Before the killing of Kian delos Santos, 17, during a police operation in Caloocan City last week, youngsters in Pangasinan province had met violent deaths in President Rodrigo Duterte’s war that’s supposed to rescue them from the drug menace.
Those incidents that left victims as young as Danica Mae Garcia, 5, remain unsolved. She was felled by bullets meant for her grandfather, Maximo, at Barangay Mayombo in Dagupan City, exactly a year ago today. Along with her cousins, she was then preparing to attend her afternoon classes in a nearby public school.
The children were behind the curtain that separated the dining room that also served as a living room from their bathroom, where they were either brushing their teeth or taking a bath.
No CHR assistance
Maximo, seated on a wooden bed, managed to escape. He was on the police list of suspected drug pushers and was supposedly the target of the gunman.
Danica Mae was hit in the head and died in her grandmother’s arms, one of the youngest victims in the drug war.
The Commission on Human Rights (CHR) offered financial aid, but nothing has come of it, according to Danica Mae’s grandmother, Gemma.
Based on police records, 1,269 of 1,364 villages in 43 towns and four cities in the province were drug-affected at the start of Mr. Duterte’s campaign last year.
As of June 15, 1,088 villages, five towns and a city had been declared drug-cleared soon.
The government’s antidrug campaign also resulted in the arrest of 1,577 drug users and pushers.
Thirty-three people were killed when they shot it out with the police. The deaths of 66 others were under investigation, including that of Danica Mae.
Classmates
The unsolved cases include that of Roman Clifford Manaois, 20, and Rowena Tiamson, 22, who were classmates in a university until he transferred to another school. They both dreamed of building a house for their parents.
The two were killed on the night of July 19, 2016, when gunmen went on a rampage, attacking suspected drug users and pushers.
But Manaois and Tiamson were neither addicts nor drug traffickers, their parents, relatives and friends insist. They were at the wrong place at the wrong time, and perhaps, with the wrong company, when hit men killed them.
Oman
Manaois, nicknamed “Oman,” was fetching water when he was asked by John Mark Serrano de Vera, a neighbor, to accompany him to an eatery in Dagupan City to buy “kaleskes,” a kind of soup.
Manaois hopped on the back of the tricycle which De Vera owned. On their way to the eatery, they picked up one Zaldy Abalos.

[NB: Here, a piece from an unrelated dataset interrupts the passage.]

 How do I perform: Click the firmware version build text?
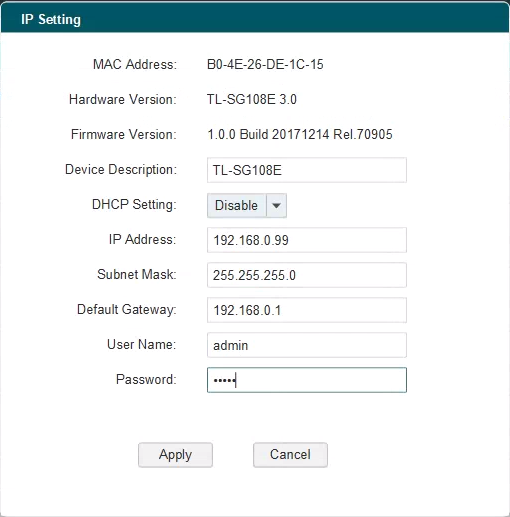pyautogui.click(x=300, y=134)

At 2 a.m. the next day, De Vera’s father rushed to the Manaois’ house in Barangay Carael, crying out, “Go to barangay [Lucao] hall. Oman was shot,” said Dennis, father of Manaois.
“We thought Oman was only hit in the leg,” Dennis recalled, his eyes getting red. But when Dennis and his wife arrived at the barangay hall, they were told to proceed to a morgue where they found their son.

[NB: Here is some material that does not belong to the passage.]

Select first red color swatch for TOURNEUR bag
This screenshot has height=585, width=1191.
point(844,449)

Abalos, the hit men’s apparent target, was also killed, but De Vera was able to run.
The parents of Manaois were at first angry with De Vera whom they blamed for his death until they learned that he, too, was hit, although not fatally.

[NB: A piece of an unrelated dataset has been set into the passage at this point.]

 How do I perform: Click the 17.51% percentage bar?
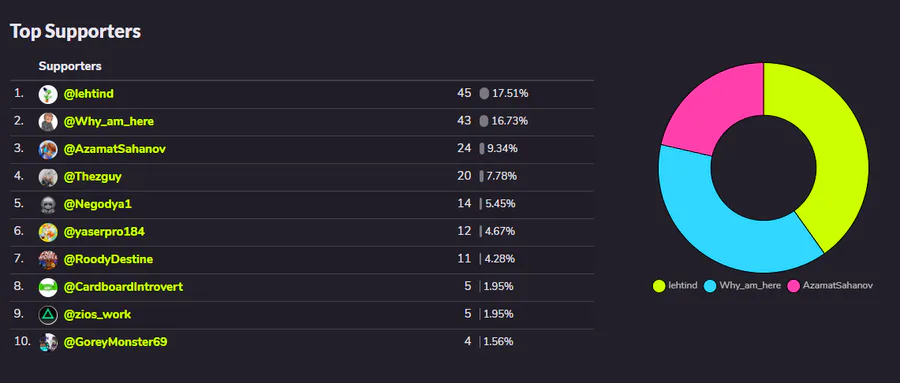484,94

After the hooded gunmen shot Abalos, they trained their guns on Manaois and De Vera. They started to run when a bullet struck the back of Manaois, piercing his heart. De Vera tried to help Manaois get up but the young man told him to run for his life.
“[Manaois] was a good son,” Dennis said. “He was a big help in the house. He cleaned the house, cooked food. He had no vices at all, let alone drugs.”
Rowena
Graduation did not come for Rowena Tiamson, who was killed also on July 19, 2016. She would have finished her mass communication course at Colegio de Dagupan in October last year. A school choir member, she also sang at two restaurants in the city to earn money.
At 10 a.m., Tiamson headed for school, which was just a walking distance from her house on Arellano Street, according to her mother, Teresita, 57.
“But at 5 p.m., she was not back home yet so I texted her to ask where she was. She said she went with her friends, a girl from Barangay Mayombo and a boy from Manaoag. At 9:40 p.m., I was already worried and called her up. Her telephone rang three times, then there was silence. I could not contact her anymore,” Teresita said.
The next day, the Tiamson family learned of Rowena’s death from a TV newscast.
Teresita said, “The newscaster asked if anybody has a missing daughter who has a tattoo of a musical note on her wrist, as a body of a girl was found in Manaoag.”
The family went there and found Tiamson. Her head was wrapped with packaging tape. Her body bore bullet wounds. A cardboard was strung around her neck with the words: “Don’t emulate, she is a pusher.”
The families of Manaois and Tiamson have realized they would not be able to find justice for the murder of their children, at least, not under the present administration.
“We cannot fight them. Duterte backs the police and the killers, to whom would we turn to?” Teresita asked.